Czytaj dalej za reklamą —>
– Będzie postawiony zupełnie nowy mu o wysokości 5 metrów. Mur będzie wylewany na miejscu i wykonany zostanie z monolitu żelbetowego. Będzie bezpieczniejszy. Nie do pokonania z wewnątrz czy z zewnątrz. Na murze będą dodatkowe zabezpieczenia techniczno-ochronne wymagane przepisami – wyjaśnił nam Przemysław Kierzek, rzecznik prasowy dyrektora aresztu śledczego w Zielonej Górze. I podkreślił, że przygotowania do tych prac trwały od zeszłego roku. – Pewne przygotowania, zabezpieczenia i procedury, które trzeba było podjąć, były długotrwałe i rozpoczęły się już w ubiegłym roku – wyjaśnia.
Areszt bez muru? Czy jesteśmy bezpieczni?

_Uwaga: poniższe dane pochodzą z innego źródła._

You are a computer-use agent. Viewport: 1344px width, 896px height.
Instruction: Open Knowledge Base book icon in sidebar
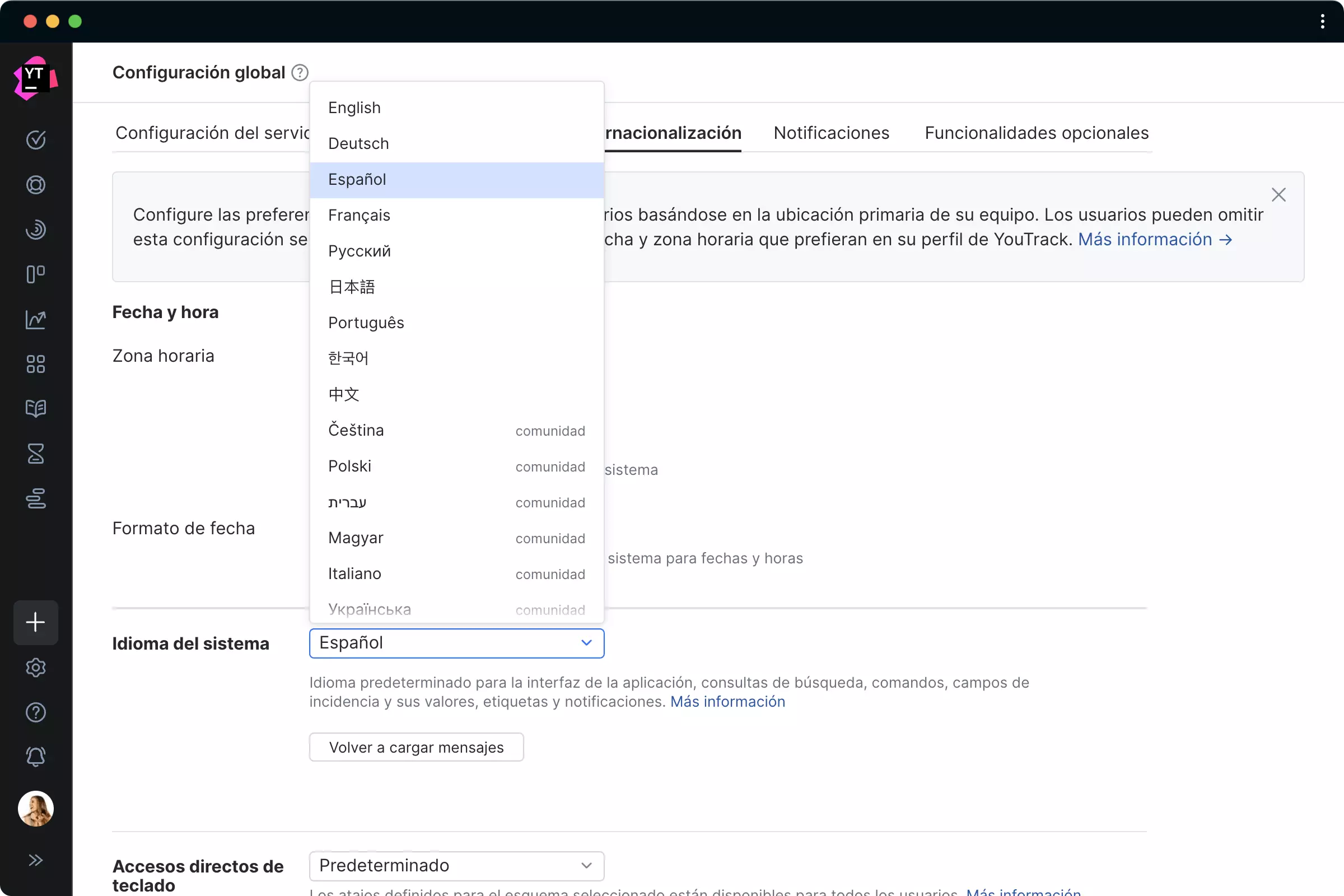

– Ta część, która wyłania się zza muru nie jest dostępna dla osadzonych. Ale i tak są dodatkowe zabezpieczenia. Jest tam siatka z dodatkowymi zabezpieczeniami uniemożliwiającymi pokonanie tego wygrodzenia wewnętrznego. Do tego jest funkcjonariusz z bronią. Osadzeni nie poruszają się po tej części. Służba więzienna czuwa nad tym, żeby wszystko bezpiecznie się odbywało – zapewnia rzecznik.
Są trudności dla pieszych i kierowców
Prace związane z rozbiórką i budową nowego muru nastręczą trudności komunikacyjnych mieszkańcom miasta. Nieczynne jest bowiem przejście na skrzyżowaniu ul. Łużyckiej, Dąbrówki i ul. Długiej. Odczują to głównie piesi.
Ci, którzy od ul. Łużyckiej będą chcieli kierować się w stronę ul. Dąbrówki czy al. Konstytucji 3. Maja, powinni przejść na przejściu w okolicach ul. Okulickiego. Z kolei z ul. 1 Maja w ul. Długą powinni przejść na przejść przy Centrum Pomocy Rodzinie. – Chcemy by te trudności potrwały jak najkrócej, dlatego liczymy, że przejście uda się otworzyć w ciągu dwóch miesięcy, ale wiele zależy od warunków atmosferycznych, a co za tym idzie postępu prac. Prosimy mieszkańców, żeby uzbroili się w cierpliwość – apeluje rzecznik. Trudności mogą spodziewać się także kierowcy, bo w czasie prac tymczasowo może być blokowany jeden pas ruch do skrętu w prawo z ul. Łużyckiej. – Będzie węższe gardło. Jeden pas może być zablokowany. Będą to krótkotrwałe niedogodności na czas wywożenia gruzu – wyjaśnia rzecznik.